Protein products of highly expressed genes tend to favor amino acids that have lower average biosynthetic costs (i.e., they exhibit metabolic efficiency). While this trend has been observed in several studies, the specific sites where cost-reducing substitutions accumulate have not been well characterized. Toward that end, weighted costs in conserved and variable positions were evaluated across a total of 9,119 homologous proteins in four mammalian orders (primate, carnivore, rodent, and artiodactyls), which together contain a total of 20,457,072 amino acids. Degree of conservation at homologous positions in these mammalian proteins and average-weighted cost across all positions within a single protein are significantly correlated. Dividing human genes into two classes (those with and those without CpG islands in their promoters) suggests that humans also preferentially utilize less costly amino acids in highly expressed genes. In contrast to the intuitive expectation that the relatively weak selective force associated with metabolic efficiency would be a selection pressure in complex multicellular organisms, the overall level of selective constraint within the variable regions of mammalian proteins allows the metabolic efficiency to derive a reduction of overall biosynthetic cost, particularly in genes with the highest levels of expression.

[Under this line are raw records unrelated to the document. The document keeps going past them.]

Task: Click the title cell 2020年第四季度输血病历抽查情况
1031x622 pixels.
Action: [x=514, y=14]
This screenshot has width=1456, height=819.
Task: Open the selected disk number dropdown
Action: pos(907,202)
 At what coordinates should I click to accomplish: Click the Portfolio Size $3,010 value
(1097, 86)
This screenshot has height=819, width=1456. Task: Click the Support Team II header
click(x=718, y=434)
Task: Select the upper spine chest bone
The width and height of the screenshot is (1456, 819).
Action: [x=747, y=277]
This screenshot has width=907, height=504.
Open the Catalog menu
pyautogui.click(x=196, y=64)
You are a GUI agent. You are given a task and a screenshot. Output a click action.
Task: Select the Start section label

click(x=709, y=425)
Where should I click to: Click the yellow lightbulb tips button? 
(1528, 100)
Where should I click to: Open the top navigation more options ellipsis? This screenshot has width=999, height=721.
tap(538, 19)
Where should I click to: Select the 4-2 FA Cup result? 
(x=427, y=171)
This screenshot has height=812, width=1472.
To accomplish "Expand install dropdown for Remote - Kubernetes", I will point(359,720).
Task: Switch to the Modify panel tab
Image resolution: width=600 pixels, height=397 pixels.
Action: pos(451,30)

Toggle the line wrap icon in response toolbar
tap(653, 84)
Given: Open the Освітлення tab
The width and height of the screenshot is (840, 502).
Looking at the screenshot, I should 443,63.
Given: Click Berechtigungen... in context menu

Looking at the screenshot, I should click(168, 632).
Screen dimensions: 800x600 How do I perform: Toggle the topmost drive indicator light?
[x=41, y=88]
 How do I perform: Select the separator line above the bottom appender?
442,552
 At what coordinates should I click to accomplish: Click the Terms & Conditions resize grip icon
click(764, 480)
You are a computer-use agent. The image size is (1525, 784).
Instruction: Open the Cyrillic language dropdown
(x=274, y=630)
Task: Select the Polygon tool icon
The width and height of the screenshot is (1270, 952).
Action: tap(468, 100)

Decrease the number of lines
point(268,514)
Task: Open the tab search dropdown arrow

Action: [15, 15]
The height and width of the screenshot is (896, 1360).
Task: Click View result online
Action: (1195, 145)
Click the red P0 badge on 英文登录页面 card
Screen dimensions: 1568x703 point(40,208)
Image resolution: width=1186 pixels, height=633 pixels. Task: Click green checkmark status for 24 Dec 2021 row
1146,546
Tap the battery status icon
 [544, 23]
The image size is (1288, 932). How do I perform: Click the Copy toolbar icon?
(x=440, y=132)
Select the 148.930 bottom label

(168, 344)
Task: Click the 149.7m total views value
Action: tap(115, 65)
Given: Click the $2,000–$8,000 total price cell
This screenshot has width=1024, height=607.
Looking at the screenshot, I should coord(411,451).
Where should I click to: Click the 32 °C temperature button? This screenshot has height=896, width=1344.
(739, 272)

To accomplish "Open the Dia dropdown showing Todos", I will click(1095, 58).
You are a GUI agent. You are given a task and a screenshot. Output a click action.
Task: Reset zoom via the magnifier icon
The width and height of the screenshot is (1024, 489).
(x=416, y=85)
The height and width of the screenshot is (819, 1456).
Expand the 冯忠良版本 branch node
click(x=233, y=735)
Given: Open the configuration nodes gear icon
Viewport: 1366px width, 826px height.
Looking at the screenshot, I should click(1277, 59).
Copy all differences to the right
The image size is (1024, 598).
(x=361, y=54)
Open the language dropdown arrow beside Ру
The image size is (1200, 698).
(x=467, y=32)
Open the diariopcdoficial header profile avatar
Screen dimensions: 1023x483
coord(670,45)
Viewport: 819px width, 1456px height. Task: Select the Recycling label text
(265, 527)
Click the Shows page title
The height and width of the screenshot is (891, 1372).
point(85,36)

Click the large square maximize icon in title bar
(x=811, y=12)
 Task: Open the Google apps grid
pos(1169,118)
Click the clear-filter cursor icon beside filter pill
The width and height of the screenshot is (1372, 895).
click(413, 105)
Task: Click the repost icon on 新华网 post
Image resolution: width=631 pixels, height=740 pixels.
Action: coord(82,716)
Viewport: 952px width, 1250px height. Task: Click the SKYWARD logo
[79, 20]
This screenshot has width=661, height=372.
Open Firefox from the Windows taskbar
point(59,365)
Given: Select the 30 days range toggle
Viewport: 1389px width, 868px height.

Do amino acid biosynthetic costs constrain protein evolution in Saccharomyces cerevisiae?

Prokaryotic organisms preferentially utilize less energetically costly amino acids in highly expressed genes. Studies have shown that the proteome of Saccharomyces cerevisiae also exhibits this behavior, but only in broad terms. This study examines the question of metabolic efficiency as a proteome-shaping force at a finer scale, examining whether trends consistent with cost minimization as an evolutionary force are present independent of protein function and amino acid physicochemical property, and consistently with respect to amino acid biosynthetic costs. Inverse correlations between the average amino acid biosynthetic cost of the protein product and the levels of gene expression in S. cerevisiae are consistent with natural selection to minimize costs. There are, however, patterns of amino acid usage that raise questions about the strength (and possibly the universality) of this selective force in shaping S. cerevisiae's proteome.

Amino acid cost and codon-usage biases in 6 prokaryotic genomes: a whole-genome analysis.

For most prokaryotic organisms, amino acid biosynthesis represents a significant portion of their overall energy budget. The difference in the cost of synthesis between amino acids can be striking, differing by as much as 7-fold. Two prokaryotic organisms, Escherichia coli and Bacillus subtilis, have been shown to preferentially utilize less costly amino acids in highly expressed genes, indicating that parsimony in amino acid selection may confer a selective advantage for prokaryotes. This study confirms those findings and extends them to 4 additional prokaryotic organisms: Chlamydia trachomatis, Chlamydophila pneumoniae AR39, Synechocystis sp. PCC 6803, and Thermus thermophilus HB27. Adherence to codon-usage biases for each of these 6 organisms is inversely correlated with a coding region's average amino acid biosynthetic cost in a fashion that is independent of chemoheterotrophic, photoautotrophic, or thermophilic lifestyle. The obligate parasites C. trachomatis and C. pneumoniae AR39 are incapable of synthesizing many of the 20 common amino acids. Removing auxotrophic amino acids from consideration in these organisms does not alter the overall trend of preferential use of energetically inexpensive amino acids in highly expressed genes.